_PROBLEM REQUIREMENTS_: Below are the records. Reproduce exactly the lines from the one containing "You are a computer-use" through the final line, and omit any pictures.

_RECORDS SHOWN_:
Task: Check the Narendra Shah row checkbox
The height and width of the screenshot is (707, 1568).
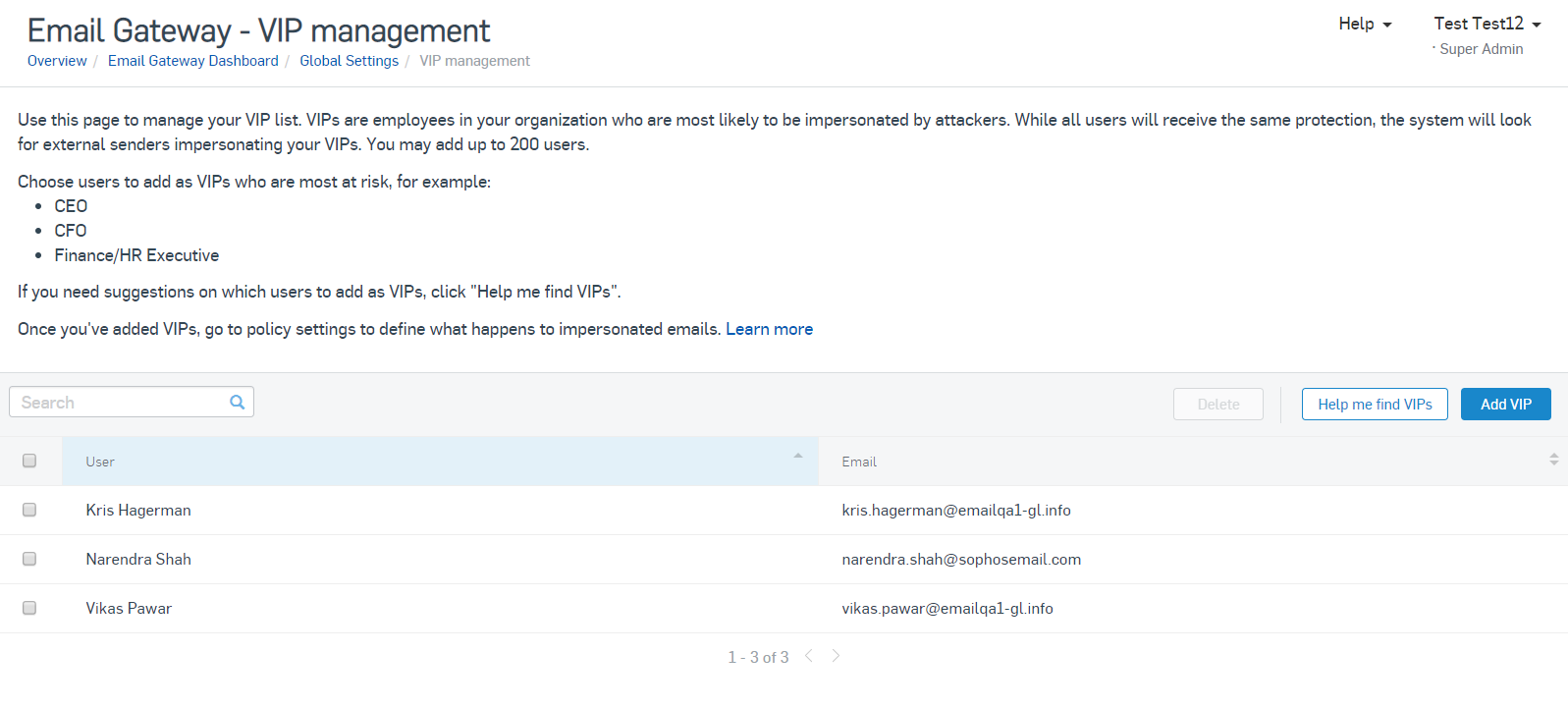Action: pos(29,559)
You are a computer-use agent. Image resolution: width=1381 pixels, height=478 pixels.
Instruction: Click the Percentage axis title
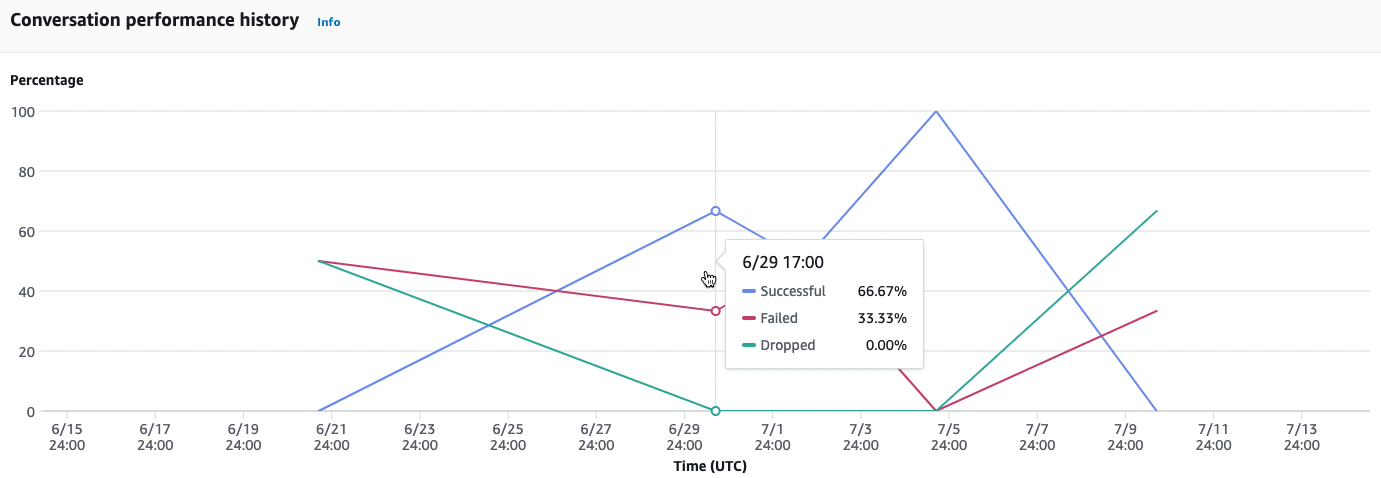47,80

_RESPONSE TO THIS TASK_:
You are a computer-use agent. Image resolution: width=1381 pixels, height=478 pixels.
Instruction: Click the Percentage axis title
47,80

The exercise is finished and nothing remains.